- **OBJECTIF 1**:
Répondez à ces questions à partir de l'article sur Omar Al-Bachir :
(a) Quel jour a-t-il été déféré au parquet ?
(b) Qu'est-ce qui a déclenché le mouvement de contestation en décembre 2018 ?
(c) Selon le général Abdel Fattah Al-Burhane, quelle somme en liquide a été saisie à sa résidence de Khartoum ?
- **OBJECTIF 2**:
Recopiez sans rien changer toutes les lignes des enregistrements, en laissant les images de côté.

- **TEXTE À LIRE**:
□ □ □ □
L’ex-président soudanais Omar Al-Bachir a été déféré au parquet
Destitué par l’armée le 11 avril sous la pression de la rue, l’ancien chef de l’Etat est notamment accusé de « possession de devises étrangères et de corruption ».
L’ancien président soudanais Omar Al-Bachir a été déféré dimanche 16 juin au parquet en charge des affaires de corruption à Khartoum, sa première apparition en public depuis sa destitution par l’armée le 11 avril sous la pression de la rue. Vêtu de la traditionnelle djellaba blanche et d’un turban, l’ancien homme fort du Soudan est arrivé de sa prison escorté par un convoi de véhicules militaires et des membres des forces de sécurité lourdement armés, a constaté le correspondant de l’AFP devant les locaux du parquet.
« L’accusé Omar Al-Bachir a été […] informé des accusations qui pèsent contre lui, pour la possession de devises étrangères, corruption et réception de cadeaux de manière illégale », a indiqué aux journalistes un responsable du parquet, Aladdin Dafallah. Les chefs d’accusation ont été lus à M. Al-Bachir en présence de son avocat, selon le responsable. M. Al-Bachir est reparti au bout de quelques minutes, a constaté le correspondant de l’AFP.
Porté au pouvoir par un coup d’Etat en 1989, Omar Al-Bachir a été destitué et arrêté par l’armée le 11 avril à Khartoum, sous la pression d’un mouvement de contestation inédit déclenché en décembre 2018 par le triplement du prix du pain. Jeudi, l’agence de presse officielle soudanaise Suna avait annoncé que M. Al-Bachir était accusé « de possession de devises étrangères, d’avoir acquis des richesses de façon suspecte et illégale et d’avoir ordonné [l’état] d’urgence ».
128 personnes tuées depuis le 3 juin
Le 21 avril, le général Abdel Fattah Al-Burhane, chef du Conseil militaire de transition au pouvoir depuis la destitution d’Omar Al-Bachir, avait affirmé que l’équivalent de plus de 113 millions de dollars (quelque 100 millions d’euros) avaient été saisis en liquide à la résidence du président déchu à Khartoum. Or, en décrétant l’état d’urgence le 22 février face à la contestation populaire, l’ex-président avait rendu illégale la possession de l’équivalent de plus de 5 000 dollars (plus de 4 400 euros) en devises.
M. Al-Bachir fait aussi l’objet de poursuites pour les meurtres de manifestants durant la répression de la contestation. Il est également visé par des mandats d’arrêt de la Cour pénale internationale (CPI), qui veut le voir répondre de génocide, de crimes contre l’humanité et de crimes de guerre pour le conflit au Darfour (ouest), qui a fait près de 300 000 morts selon l’ONU. Mais les militaires au pouvoir ont indiqué qu’ils ne comptaient pas le transférer au tribunal international.
□ □ □ □
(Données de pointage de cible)

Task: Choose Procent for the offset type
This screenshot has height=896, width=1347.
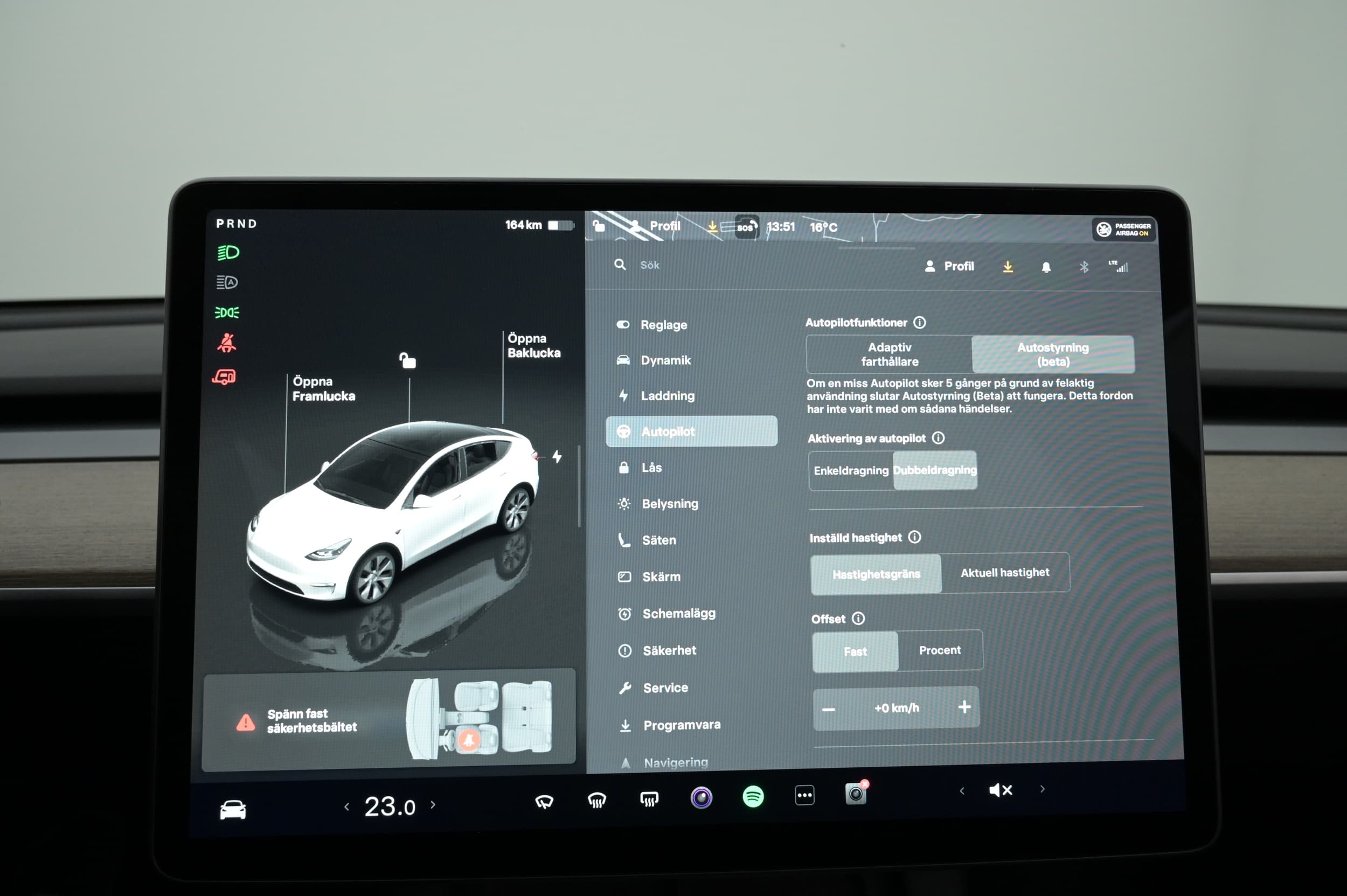Action: tap(940, 650)
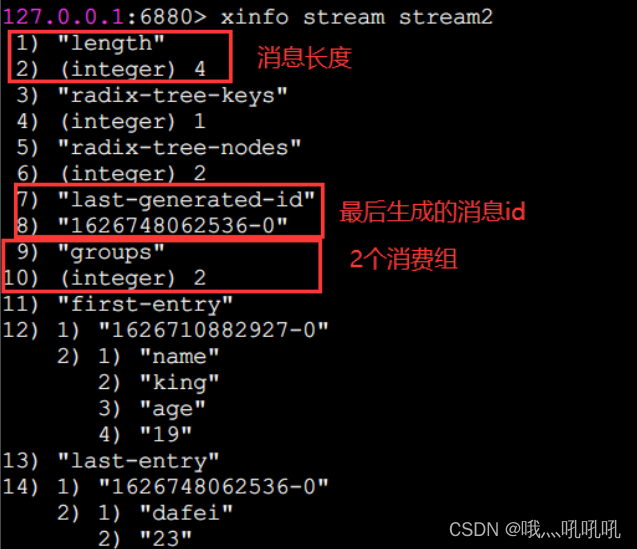The height and width of the screenshot is (549, 637).
Task: Select the "age" field text
Action: coord(172,409)
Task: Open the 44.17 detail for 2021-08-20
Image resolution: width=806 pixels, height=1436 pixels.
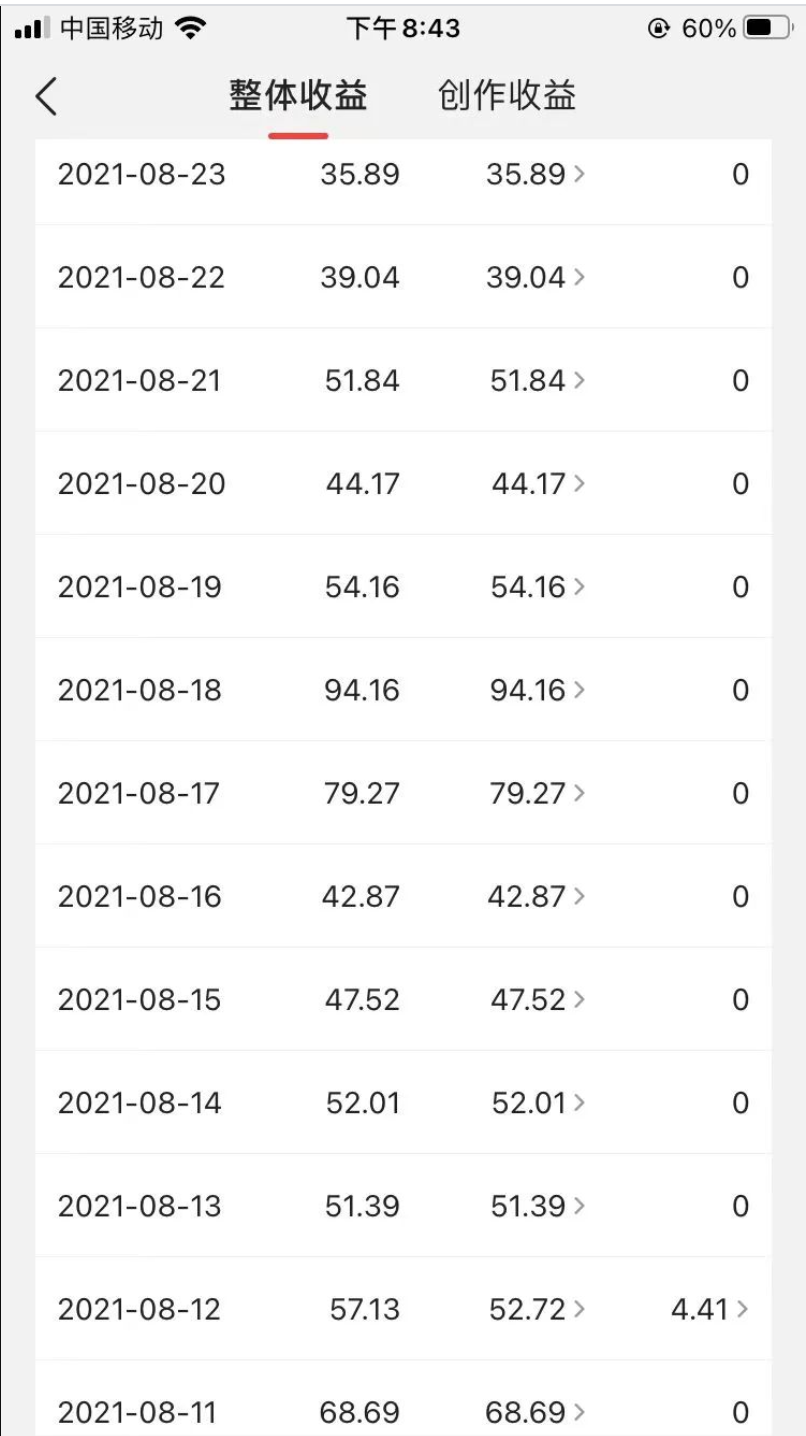Action: pos(537,485)
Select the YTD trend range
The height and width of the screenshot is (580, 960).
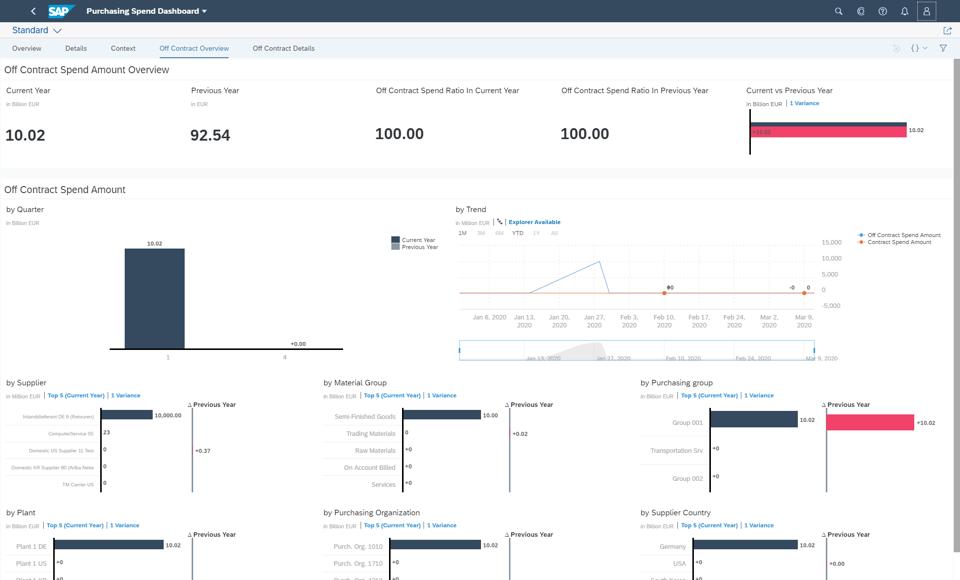[x=517, y=233]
□ □ □ □
- **RÉPONSE ÉCRITE 1**:
(a) Le dimanche 16 juin.
(b) Le triplement du prix du pain.
(c) L'équivalent de plus de 113 millions de dollars, soit quelque 100 millions d'euros.

- **RÉPONSE ÉCRITE 2**:
Task: Choose Procent for the offset type
This screenshot has height=896, width=1347.
Action: tap(940, 650)
The height and width of the screenshot is (549, 637).
Task: Select the "age" field text
Action: coord(172,409)
Task: Open the 44.17 detail for 2021-08-20
Image resolution: width=806 pixels, height=1436 pixels.
Action: pos(537,485)
Select the YTD trend range
The height and width of the screenshot is (580, 960).
[x=517, y=233]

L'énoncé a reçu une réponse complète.